Dagegen sagte der niedersächsische Innenminister Boris Pistorius (SPD), auf Cordt angesprochen, im ZDF-„Morgenmagazin“: „Wenn sich alles so bewahrheitet, wie das sich andeutet, dann glaube ich kaum, dass man sie am Ende wird halten können.“ Die Entscheidung liege aber bei Seehofer.

Das Bremer Flüchtlingsamt soll zwischen 2013 und 2016 mindestens 1200 Menschen ohne ausreichende Grundlage Asyl gewährt haben. Gegen die ehemalige Leiterin der Außenstelle ermittelt inzwischen die Staatsanwaltschaft. Die Bamf-Zentrale und das Bundesinnenministerium haben als Konsequenz aus den Vorfällen die Überprüfung von Tausenden von Asylverfahren angeordnet - auch außerhalb von Bremen.

Seehofer hatte zudem angekündigt, er wolle kommende Woche „Entscheidungen über organisatorische und gegebenenfalls auch personelle Konsequenzen“ treffen. Am nächsten Dienstag sollen er und Cordt im Innenausschuss des Bundestages befragt werden. Staatssekretär Mayer versicherte, das Ministerium habe kein Interesse, etwas zu vertuschen.

Ob die Bamf-Affäre in einen Untersuchungsausschuss münden wird, ist noch unklar. Das liegt auch daran, dass bei der Linkspartei in dieser Frage noch keine Einigkeit besteht. „Sollte Seehofer (CSU) nicht glaubhaft Aufklärung und Abhilfe schaffen, ist der Bundestag in der Pflicht, auch die Ursache der Fehlentscheidungen zu untersuchen“, sagte Fraktionsvize Sevim Dagdelen. Die Linke-Innenexpertin Ulla Jelpke betonte dagegen: „Die Fraktion hat ihre Meinungsbildung noch nicht abgeschlossen.

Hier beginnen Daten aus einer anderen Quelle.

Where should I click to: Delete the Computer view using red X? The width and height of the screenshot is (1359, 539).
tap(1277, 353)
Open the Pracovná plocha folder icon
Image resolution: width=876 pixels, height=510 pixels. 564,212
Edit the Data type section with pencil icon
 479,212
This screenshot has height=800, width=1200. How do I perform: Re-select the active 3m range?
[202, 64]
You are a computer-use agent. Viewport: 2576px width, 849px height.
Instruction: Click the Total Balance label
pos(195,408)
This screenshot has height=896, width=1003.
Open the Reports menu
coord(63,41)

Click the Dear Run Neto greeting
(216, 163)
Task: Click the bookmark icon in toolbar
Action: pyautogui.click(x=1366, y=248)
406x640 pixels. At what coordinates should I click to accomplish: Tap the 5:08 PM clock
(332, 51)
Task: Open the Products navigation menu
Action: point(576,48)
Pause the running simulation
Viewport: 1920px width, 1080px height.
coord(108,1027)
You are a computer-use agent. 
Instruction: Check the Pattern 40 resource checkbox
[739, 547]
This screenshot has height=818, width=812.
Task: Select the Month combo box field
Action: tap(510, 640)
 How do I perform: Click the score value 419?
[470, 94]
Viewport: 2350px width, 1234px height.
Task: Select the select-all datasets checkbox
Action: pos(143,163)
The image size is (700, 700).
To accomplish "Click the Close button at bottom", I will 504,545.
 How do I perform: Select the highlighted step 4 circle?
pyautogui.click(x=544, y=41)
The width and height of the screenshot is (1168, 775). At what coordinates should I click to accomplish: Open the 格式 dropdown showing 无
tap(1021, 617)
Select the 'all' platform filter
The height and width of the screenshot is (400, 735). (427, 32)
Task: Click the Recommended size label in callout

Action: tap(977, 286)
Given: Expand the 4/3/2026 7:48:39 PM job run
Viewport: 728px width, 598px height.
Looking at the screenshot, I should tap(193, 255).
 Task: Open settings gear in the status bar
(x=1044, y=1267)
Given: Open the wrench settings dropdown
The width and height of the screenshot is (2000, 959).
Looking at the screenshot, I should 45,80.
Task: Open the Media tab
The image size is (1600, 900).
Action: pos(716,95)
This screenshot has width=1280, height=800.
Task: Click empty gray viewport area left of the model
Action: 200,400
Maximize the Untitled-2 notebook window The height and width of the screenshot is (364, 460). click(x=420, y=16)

Ich persönlich lehne die Einrichtung eines Bamf-Untersuchungsauschusses klar ab.“

In einem Punkt sind sich Jelpke und Dagdelen aber einig. Dass Seehofer am Mittwoch angeordnet hat, in Bremen dürften bis auf weiteres keine Asyl-Entscheidungen mehr getroffen werden, finden sie falsch. „Das ist Schaupolitik, die vor allem dazu führt, dass sich die Bearbeitung der Asylanträge für Schutzsuchende in Bremen verzögern wird und der Druck auf die ohnehin schon überlasteten Mitarbeiter des Bamf steigt“, sagte Jelpke.

SPD-Generalsekretär Lars Klingbeil sagte, wenn Seehofer diese Bamf-Außenstelle stilllegen müsse, zeige das doch, „dass mächtig etwas schief läuft“. Mit Aktionismus allein sei es aber nicht getan. Die Öffentlichkeit habe ein Interesse zu erfahren, wie es zu solchen Zuständen kommen konnte, sagte Klingbeil. „Seehofer hat diese Antworten bisher nicht gegeben.“

SPD-Partei- und Fraktionschefin Andrea Nahles stellte sich dagegen hinter Seehofer: „Ich traue ihm zu, den Bamf-Skandal aufzuklären und die notwendigen Konsequenzen zu ziehen“, sagte sie der „Passauer Neuen Presse“ (Freitag). Notwendig sei nun „die lückenlose Aufklärung“.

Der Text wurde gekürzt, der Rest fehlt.